- Data for analysis:
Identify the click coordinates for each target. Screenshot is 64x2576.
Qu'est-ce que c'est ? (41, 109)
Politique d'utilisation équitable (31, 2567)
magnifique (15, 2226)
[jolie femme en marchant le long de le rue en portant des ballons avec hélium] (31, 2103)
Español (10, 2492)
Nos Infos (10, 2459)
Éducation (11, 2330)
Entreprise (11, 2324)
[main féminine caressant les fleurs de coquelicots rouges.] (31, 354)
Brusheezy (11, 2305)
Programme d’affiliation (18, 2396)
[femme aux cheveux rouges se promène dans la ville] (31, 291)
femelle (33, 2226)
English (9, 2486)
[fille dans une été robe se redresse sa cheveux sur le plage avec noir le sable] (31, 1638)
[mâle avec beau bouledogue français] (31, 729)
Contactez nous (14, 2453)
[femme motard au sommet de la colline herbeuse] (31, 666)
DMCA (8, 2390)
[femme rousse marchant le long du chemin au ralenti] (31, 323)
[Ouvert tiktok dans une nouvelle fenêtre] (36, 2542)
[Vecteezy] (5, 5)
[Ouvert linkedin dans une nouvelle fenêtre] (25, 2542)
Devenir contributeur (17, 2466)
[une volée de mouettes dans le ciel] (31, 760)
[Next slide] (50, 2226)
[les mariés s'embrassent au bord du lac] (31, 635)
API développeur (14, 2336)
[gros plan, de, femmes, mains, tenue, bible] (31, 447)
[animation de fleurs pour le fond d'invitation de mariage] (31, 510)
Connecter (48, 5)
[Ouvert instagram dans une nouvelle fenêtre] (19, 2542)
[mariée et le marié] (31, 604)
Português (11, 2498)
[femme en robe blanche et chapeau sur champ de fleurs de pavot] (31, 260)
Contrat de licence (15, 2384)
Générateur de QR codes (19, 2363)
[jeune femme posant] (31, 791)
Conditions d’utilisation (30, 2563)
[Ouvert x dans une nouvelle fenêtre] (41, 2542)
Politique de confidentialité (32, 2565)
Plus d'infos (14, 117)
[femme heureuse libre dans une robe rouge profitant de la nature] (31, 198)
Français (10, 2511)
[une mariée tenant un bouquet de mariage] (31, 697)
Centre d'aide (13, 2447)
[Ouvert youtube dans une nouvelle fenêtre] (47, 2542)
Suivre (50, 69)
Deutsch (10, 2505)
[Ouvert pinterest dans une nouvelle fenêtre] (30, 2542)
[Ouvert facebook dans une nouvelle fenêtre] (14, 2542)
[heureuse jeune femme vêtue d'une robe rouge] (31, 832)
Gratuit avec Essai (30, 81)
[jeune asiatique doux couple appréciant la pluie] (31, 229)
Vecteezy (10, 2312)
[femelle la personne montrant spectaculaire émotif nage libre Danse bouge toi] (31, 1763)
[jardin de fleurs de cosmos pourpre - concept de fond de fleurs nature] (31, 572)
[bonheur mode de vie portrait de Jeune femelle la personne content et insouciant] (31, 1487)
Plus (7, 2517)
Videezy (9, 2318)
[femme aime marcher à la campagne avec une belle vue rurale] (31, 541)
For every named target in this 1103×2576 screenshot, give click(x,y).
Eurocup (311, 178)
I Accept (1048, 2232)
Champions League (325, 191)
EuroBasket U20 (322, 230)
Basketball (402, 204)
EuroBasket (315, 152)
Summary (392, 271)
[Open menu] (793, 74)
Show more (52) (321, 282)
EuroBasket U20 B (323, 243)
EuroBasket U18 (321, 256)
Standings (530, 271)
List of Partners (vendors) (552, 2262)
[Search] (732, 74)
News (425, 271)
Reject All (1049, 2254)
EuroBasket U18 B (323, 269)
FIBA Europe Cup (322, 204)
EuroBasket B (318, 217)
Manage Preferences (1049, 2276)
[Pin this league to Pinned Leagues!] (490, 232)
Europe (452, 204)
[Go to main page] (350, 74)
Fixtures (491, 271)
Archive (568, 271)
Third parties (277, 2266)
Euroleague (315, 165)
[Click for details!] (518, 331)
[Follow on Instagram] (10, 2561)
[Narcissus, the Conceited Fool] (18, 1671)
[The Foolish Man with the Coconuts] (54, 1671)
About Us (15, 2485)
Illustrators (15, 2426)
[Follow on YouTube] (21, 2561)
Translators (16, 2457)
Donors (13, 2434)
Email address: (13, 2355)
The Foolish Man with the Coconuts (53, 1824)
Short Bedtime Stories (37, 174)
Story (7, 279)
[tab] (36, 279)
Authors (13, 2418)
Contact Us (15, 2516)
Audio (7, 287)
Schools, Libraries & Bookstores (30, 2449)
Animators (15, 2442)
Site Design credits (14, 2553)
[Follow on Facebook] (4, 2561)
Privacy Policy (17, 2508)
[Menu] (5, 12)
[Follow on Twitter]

- Exercise: Please tally each line in the material above that contains "utilisation", and let the number be your entire reply.

- Solution to the problem: 2